在 python/pytorch 中没有将其作为参数的函数中调用对象对我来说如何工作?

How does it work for me to call an object in a function that doesnt have it as a parameter in python/pytorch?

我在 PyTorch 中学习神经网络,我遇到了:

#Loss function
criterion = nn.MSELoss()

#Optimizer
from torch import optim    
optimizer = optim.Adam(MLP.parameters(), lr=args['lr'], weight_decay=args['weight_decay'])

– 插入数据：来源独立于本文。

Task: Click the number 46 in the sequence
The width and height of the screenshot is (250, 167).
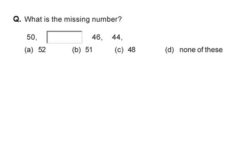Action: click(96, 37)
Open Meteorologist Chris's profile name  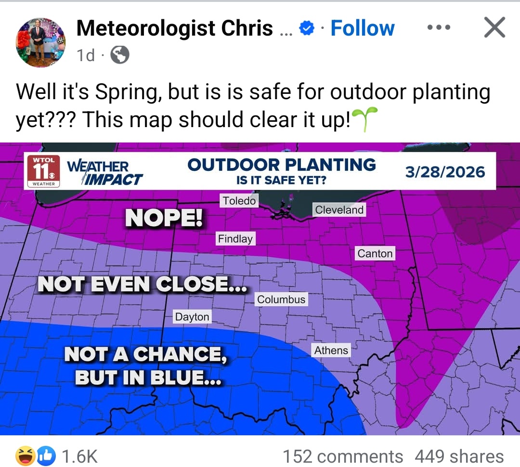pos(174,28)
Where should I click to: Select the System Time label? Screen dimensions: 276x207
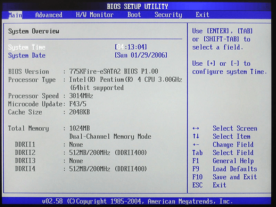click(27, 47)
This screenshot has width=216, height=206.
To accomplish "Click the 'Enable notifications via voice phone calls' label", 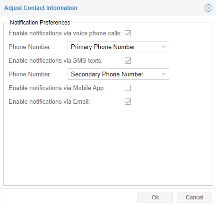I will [65, 33].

def train(train_loader, MLP, epoch): #MLP is the model
    
    MLP.train()
    start = time.time()
    
    epoch_loss = []

    for batch in train_loader:
        
        sample, label = batch
        
        optimizer.zero_grad()

        #Forward
        pred = MLP(sample)
        loss = criterion(pred, label)
        epoch_loss.append(loss.data)

        #Backward
        loss.backward()
        optimizer.step()

    epoch_loss = np.asarray(epoch_loss)
    
    end = time.time()
    print('Epoch: {}, Loss: {:.4f} +/- {:.4f}, Time: {}'.format(epoch+1, epoch_loss.mean(), epoch_loss.std(), end-start))
    
    return epoch_loss.mean()

好吧,“标准”和“优化器”是我没有像对模型 (MLP) 那样作为函数“训练”的参数传递的对象,但它起作用了。它适用于任何功能还是只是 PyTorch 的东西?

这不是 Pytorch 的东西,这些被称为 global(相对于本地)变量。如果您想掌握 Pytorch,我建议您更熟悉 Python 语言和一般编程。